Acompanhe abaixo os fatos que deverão merecer a atenção do mercado de milho na próxima semana, com destaque ao mercado climático nos EUA e às oscilações cambiais para o Brasil. As dicas são do analista da SAFRAS Consultoria, Paulo Molinari.
– Mercado norte-americano segue em meio ao Weather Market. Este momento costuma ser marcado por grande volatilidade da Bolsa de Chicago
– Nesse caso os modelos climáticos envolvendo o Meio-Oeste norte-americano permanecem extremamente relevantes para a formação de tendência de curto e de médio prazo, principalmente no verão norte-americano, período marcado pela
floração e pela polinização do milho, momento chave no desenvolvimento das lavouras
– O relatório de Oferta e Demanda divulgado pelo USDA no próximo dia 09 também será relevante para a formação de tendência de curto prazo
– Da mesma maneira que os relatórios semanais que avaliam a condição das lavouras também serão de grande relevância.
– No mercado interno o perfil de negócios vem sendo mantido nas últimas semanas. A crise política no Brasil ainda produz alguma volatilidade cambial, fazendo com que consumidores e produtores atuem de maneira mais discreta
– Além disso, os consumidores em geral avaliam que manter os estoques reduzidos é a melhor estratégia às vésperas da colheita do milho safrinha. A pressão de oferta deve forçar a queda dos preços internos.
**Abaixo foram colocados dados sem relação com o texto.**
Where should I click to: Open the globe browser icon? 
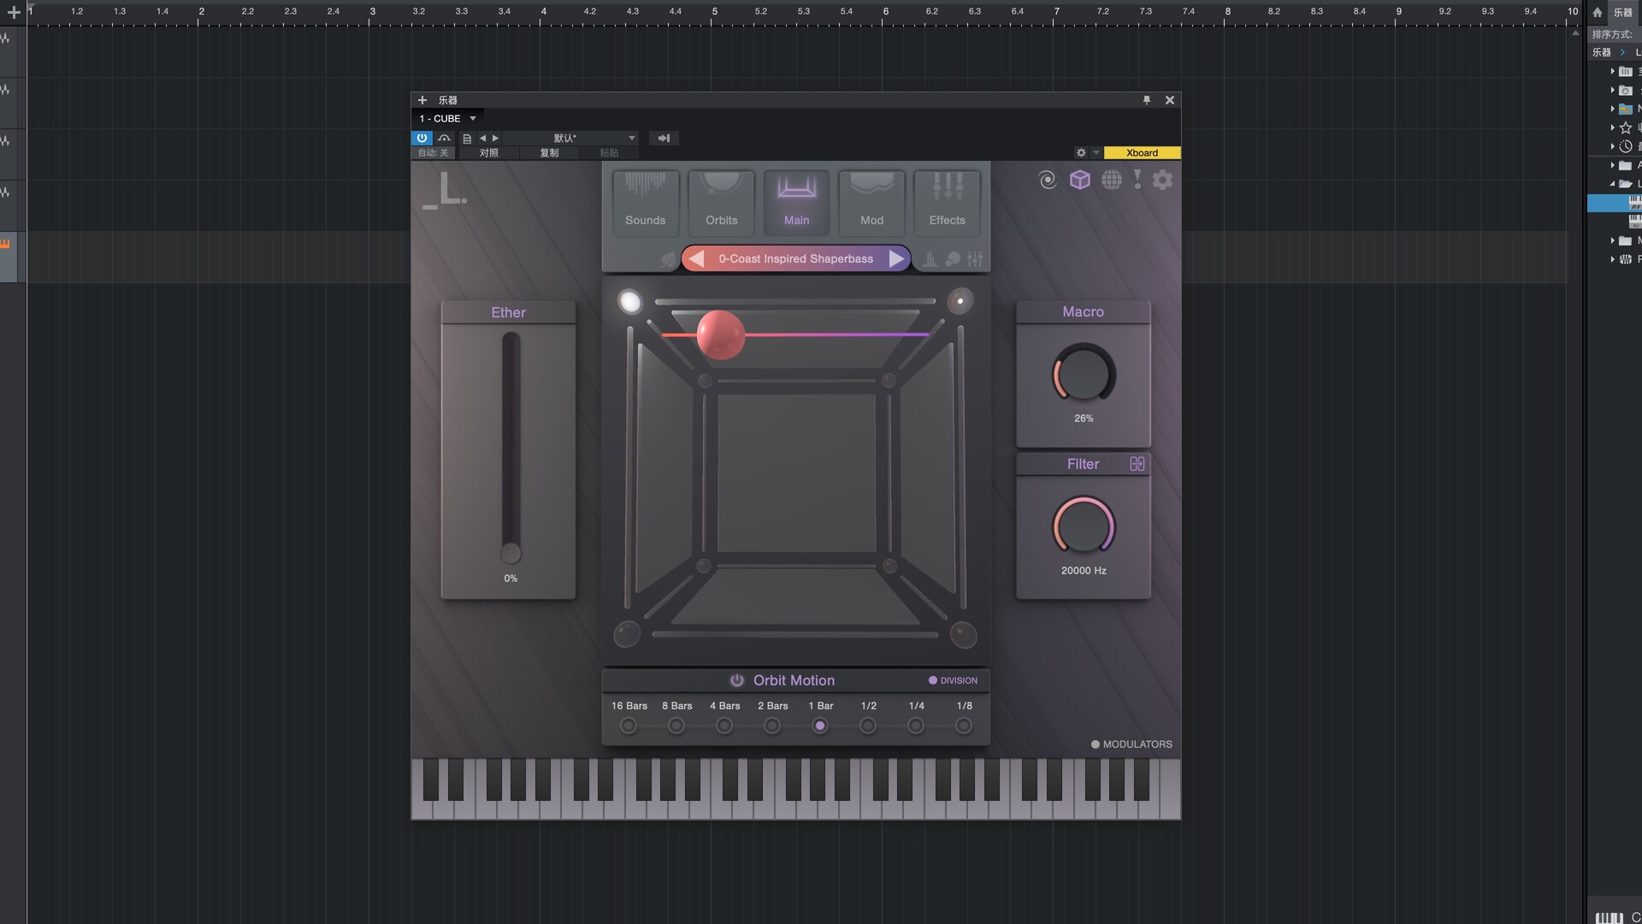click(1111, 180)
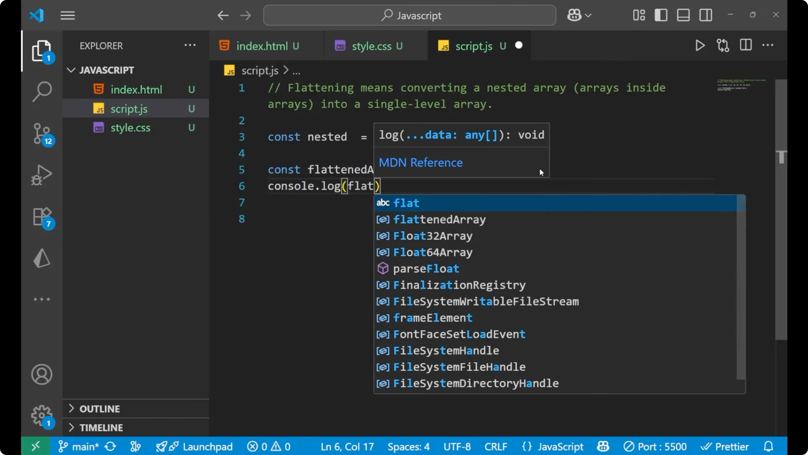Open the Search view
Viewport: 808px width, 455px height.
click(42, 91)
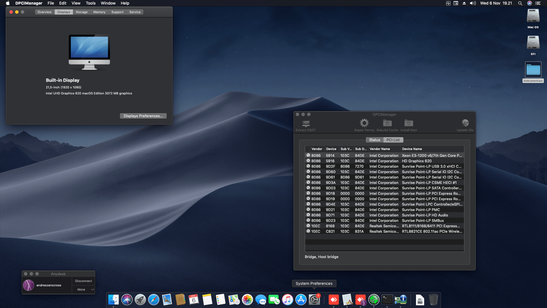Viewport: 547px width, 308px height.
Task: Switch to the Memory tab
Action: (x=99, y=12)
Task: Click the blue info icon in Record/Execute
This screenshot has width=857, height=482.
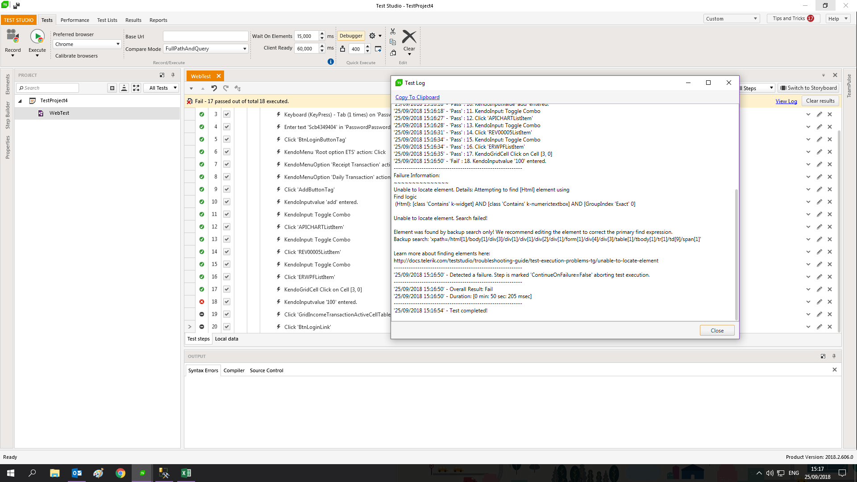Action: 330,62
– De acordo com projeção da Safras & Mercado a safrinha brasileira foi estimada em 66,591 milhões de toneladas, 49,1% acima do que a obtida em 2015/16, de 44,659 milhões de toneladas
– A produção brasileira de milho deverá alcançar um volume recorde de 106,437 milhões de toneladas na temporada 2016/17
– Esses números apontam para intensa pressão de oferta no mercado interno. Existem apenas dois fatores capazes de alterar esse quadro. Um problema de ordem climática nos EUA, ou uma expressiva desvalorização do real em meio à crise política, estimulando as exportações de commodities em geral.